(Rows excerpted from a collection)
-*-*-

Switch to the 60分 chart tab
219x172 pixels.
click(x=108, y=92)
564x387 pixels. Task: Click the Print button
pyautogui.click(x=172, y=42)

-*-*-

REQUIRED TASK ->
Return each line of the rows above that contains the string "pixels", matching case exactly.

FULL RESPONSE ->
219x172 pixels.
564x387 pixels. Task: Click the Print button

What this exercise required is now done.